Investigating structure and dynamics of membrane proteins using AI and MD methods
Erzsébet Suhajda, Tamás Hegedűs (2022.08.01 - 2022.10.31)
Semmelweis University
Publication: Comprehensive Collection and Prediction of ABC Transmembrane Protein Structures in the AI Era of Structural Biology Poster
Grant: NKFIH 2020-2.1.1-ED-2021-00179
Abstract: Membrane proteins play crucial roles in cells’ life. They can bind substrates, transport ions, molecules or even drugs in and out of the cell. Their structural role is also important, as they can anchor cells to each other or to different surfaces.
In addition to their function, their structure is also unique. Membrane proteins span the cell membrane, part of their structure is located in the hydrophobic interior of the membrane, forming a transmembrane domain, and other parts are located inside the cell (intracellular) or outside the cell (extracellular). Thus, experimental determination of the structure of transmembrane proteins is a difficult task. For crystallization, membrane proteins must be removed from the membrane bilayer, therefore their native structure is often destroyed, making experimental procedures lengthy, expensive and uncertain.

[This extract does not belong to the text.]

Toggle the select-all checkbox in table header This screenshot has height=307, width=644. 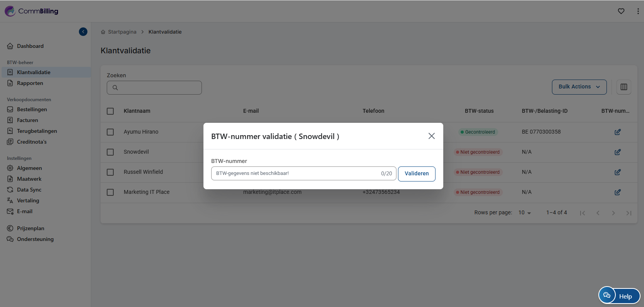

Therefore, despite their vital role, only about 5% of experimentally resolved protein structures belong to membrane proteins, whereas about 50% of currently marketed drugs act through membrane proteins. Our aim is to investigate the structure and dynamics of transmembrane protein complexes with ATPase activity (e.g. ABC transporters responsible for multidrug resistance in tumor cells or calcium pumps) using both an artificial intelligence (deep learning) based structure determination method (AlphaFold) and molecular dynamics (MD) simulations. Our results will make a contribution to the performance testing of these modelling methods on membrane proteins, to the better understanding of the structures of biologically relevant complexes, and therefore can serve as a basis for future drug developments.